In many sectors (for example, commercial, defense, etc.), information flows are becoming increasingly dynamic, voluminous and cross-organizational. For instance, in a social media information flow network, information from (un)trusted sources (for example, annotations on photos, user blogs, etc.) may be dynamically fused together (for example, by Web mashup applications) to construct information products (for example, Really Simple Syndication (RSS) feeds).

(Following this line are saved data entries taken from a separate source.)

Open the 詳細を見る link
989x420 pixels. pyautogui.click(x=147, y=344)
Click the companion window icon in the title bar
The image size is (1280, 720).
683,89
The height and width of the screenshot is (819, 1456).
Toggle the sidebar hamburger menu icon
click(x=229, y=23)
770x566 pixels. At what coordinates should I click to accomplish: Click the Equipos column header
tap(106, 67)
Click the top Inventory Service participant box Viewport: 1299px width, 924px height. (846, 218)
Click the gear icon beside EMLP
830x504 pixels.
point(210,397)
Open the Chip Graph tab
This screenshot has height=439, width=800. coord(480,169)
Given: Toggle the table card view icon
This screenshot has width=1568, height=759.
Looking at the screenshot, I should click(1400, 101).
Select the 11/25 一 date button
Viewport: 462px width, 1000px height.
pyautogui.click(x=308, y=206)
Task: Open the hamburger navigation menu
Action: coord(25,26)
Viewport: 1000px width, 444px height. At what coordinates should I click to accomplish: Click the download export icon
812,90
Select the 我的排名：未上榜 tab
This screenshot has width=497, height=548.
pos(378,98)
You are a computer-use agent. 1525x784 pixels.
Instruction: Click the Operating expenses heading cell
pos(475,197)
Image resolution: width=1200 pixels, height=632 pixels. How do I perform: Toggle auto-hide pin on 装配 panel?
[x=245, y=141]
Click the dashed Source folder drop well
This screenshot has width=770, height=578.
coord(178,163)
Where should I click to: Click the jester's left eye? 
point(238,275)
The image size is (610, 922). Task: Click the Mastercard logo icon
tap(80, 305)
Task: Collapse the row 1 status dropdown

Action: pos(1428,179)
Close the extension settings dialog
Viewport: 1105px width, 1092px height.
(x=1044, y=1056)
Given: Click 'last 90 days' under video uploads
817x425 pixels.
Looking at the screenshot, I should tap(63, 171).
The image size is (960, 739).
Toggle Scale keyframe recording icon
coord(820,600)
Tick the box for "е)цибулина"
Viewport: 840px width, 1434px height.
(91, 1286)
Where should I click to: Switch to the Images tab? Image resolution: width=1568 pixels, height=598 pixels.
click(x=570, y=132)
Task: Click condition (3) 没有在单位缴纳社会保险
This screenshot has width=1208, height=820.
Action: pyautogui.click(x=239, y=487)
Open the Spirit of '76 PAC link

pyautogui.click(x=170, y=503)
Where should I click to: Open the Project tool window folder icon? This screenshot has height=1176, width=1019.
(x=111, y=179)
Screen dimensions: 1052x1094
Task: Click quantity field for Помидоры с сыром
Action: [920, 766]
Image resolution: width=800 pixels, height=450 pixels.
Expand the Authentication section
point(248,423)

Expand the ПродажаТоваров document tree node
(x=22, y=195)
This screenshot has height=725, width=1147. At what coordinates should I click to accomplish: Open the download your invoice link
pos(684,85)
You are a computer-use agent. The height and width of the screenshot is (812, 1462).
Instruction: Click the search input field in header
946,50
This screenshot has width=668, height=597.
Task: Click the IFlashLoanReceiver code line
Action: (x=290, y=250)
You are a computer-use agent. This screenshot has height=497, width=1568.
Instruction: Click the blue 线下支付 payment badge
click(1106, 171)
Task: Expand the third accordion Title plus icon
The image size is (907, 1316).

In such scenarios, a decision maker (a human or a software agent alike) is faced with the challenge of examining large volumes of information originating from heterogeneous sources with the goal of ascertaining trust in various pieces of information. A common data model subsumed by several trust computation models is the ability of an entity (for example, an information source) to assign a numeric trust score to another entity. In existing approaches, such pair-wise numeric ratings contribute to a (dis)similarity score (for example, based on L1 norm, L2 norm, cosine distance, etc.) which can be used to compute personalized trust scores or recursively propagated throughout the network to compute global trust scores.
A pair-wise numeric score-based data model, however, may impose severe limitations in several real-world applications. For example, suppose that information sources {S1, S2, S3} assert axioms φ1=all men are mortal, φ2=Socrates is a man and φ3=Socrates is not mortal, respectively. While there is an obvious conflict when all three axioms are put together, note that: (i) there is no pair-wise conflict, and (ii) there is no obvious numeric measure that captures (dis)similarity between two information sources.
This problem can become even more challenging because of uncertainty associated with real-world data and applications. Uncertainty can manifest itself in several diverse forms: from measurement errors (for example, sensor readings) and stochasticity in physical processes (for example, weather conditions) to reliability/trustworthiness of data sources. Regardless of its nature, a probabilistic measure for uncertainty can be adopted. Reusing the Socrates example above, each information source Si may assert the axiom φi with a certain probability pi=0.6. Further, probabilities associated with various axioms need not be (statistically) independent. For instance, an information source may assert that an axiom φ1 holds with probability p1 conditioned on the fact the axiom φ2 holds; the axiom φ2 may hold independent of any other axiom with probability p2. In such situations, a challenge includes developing trust computation models for rich (beyond pair-wise numeric ratings) and uncertain (probabilistic) information.